=== Data excerpts ===

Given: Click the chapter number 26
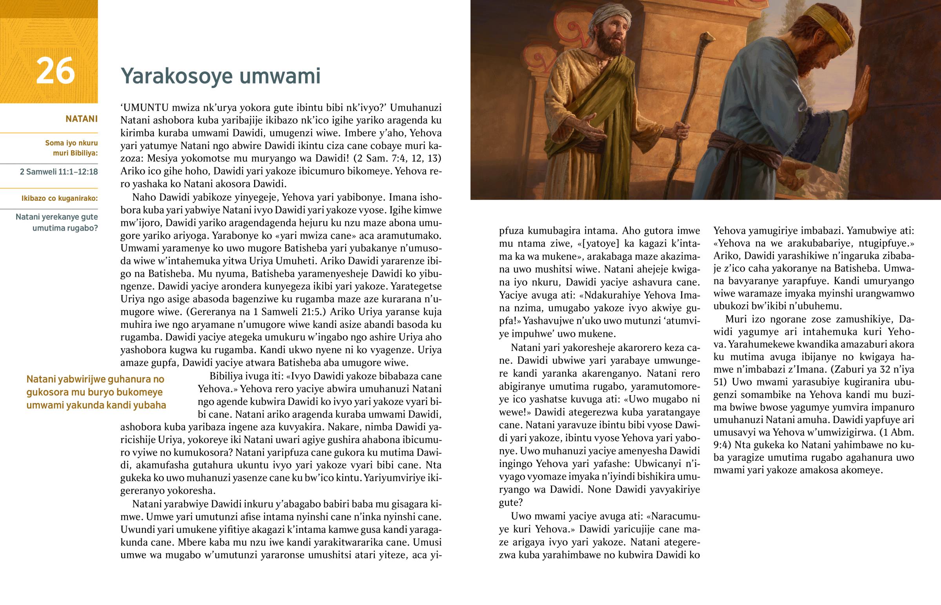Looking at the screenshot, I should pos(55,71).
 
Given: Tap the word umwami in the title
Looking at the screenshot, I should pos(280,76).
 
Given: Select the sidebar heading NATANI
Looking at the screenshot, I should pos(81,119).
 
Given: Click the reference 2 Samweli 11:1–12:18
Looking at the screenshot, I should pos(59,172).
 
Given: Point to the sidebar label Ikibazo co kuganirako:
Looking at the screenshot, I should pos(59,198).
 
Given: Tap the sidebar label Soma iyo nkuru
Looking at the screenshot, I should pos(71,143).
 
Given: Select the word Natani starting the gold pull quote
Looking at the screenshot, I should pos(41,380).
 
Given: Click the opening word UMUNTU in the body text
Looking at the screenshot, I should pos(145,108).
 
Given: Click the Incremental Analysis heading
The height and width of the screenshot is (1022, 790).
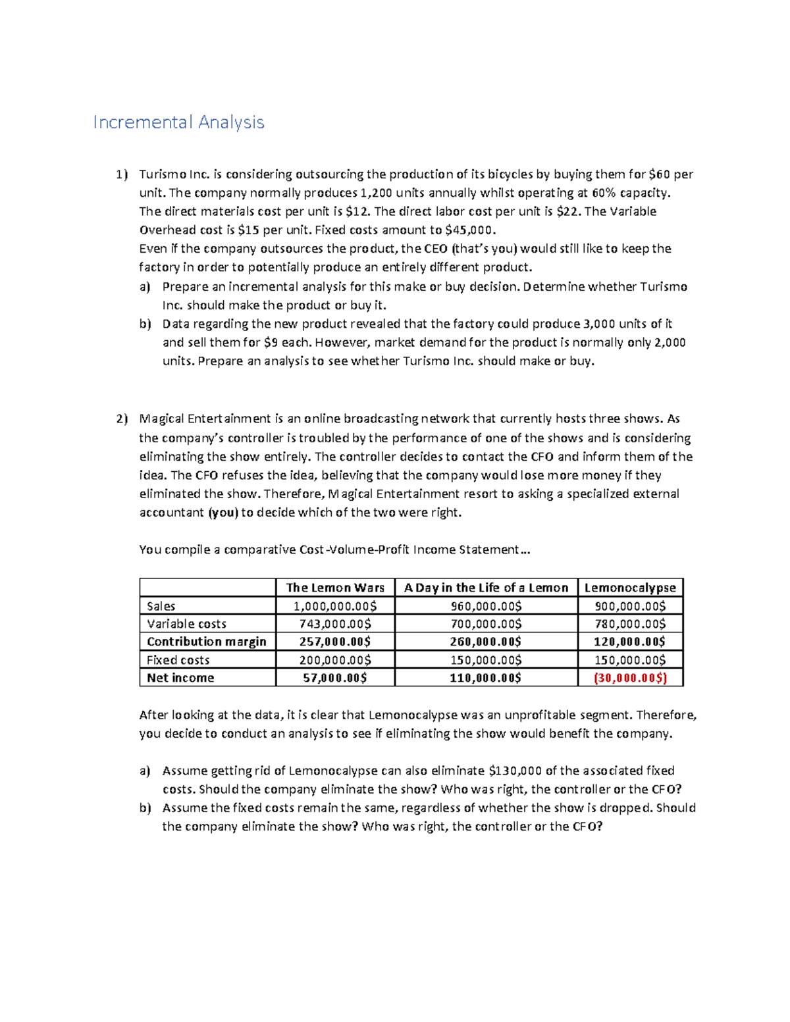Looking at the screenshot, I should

===

Your objective:
Rewrite the data from the very beginning through the line containing "Looking at the screenshot, I should pos(71,143).", putting "side panel" wherever "sidebar" appears and keeping everything else the same. Leave the pictures out of your version.

Solution:
Given: Click the chapter number 26
Looking at the screenshot, I should pos(55,71).
 
Given: Tap the word umwami in the title
Looking at the screenshot, I should pos(280,76).
 
Given: Select the side panel heading NATANI
Looking at the screenshot, I should pos(81,119).
 
Given: Click the reference 2 Samweli 11:1–12:18
Looking at the screenshot, I should pos(59,172).
 
Given: Point to the side panel label Ikibazo co kuganirako:
Looking at the screenshot, I should pos(59,198).
 
Given: Tap the side panel label Soma iyo nkuru
Looking at the screenshot, I should pos(71,143).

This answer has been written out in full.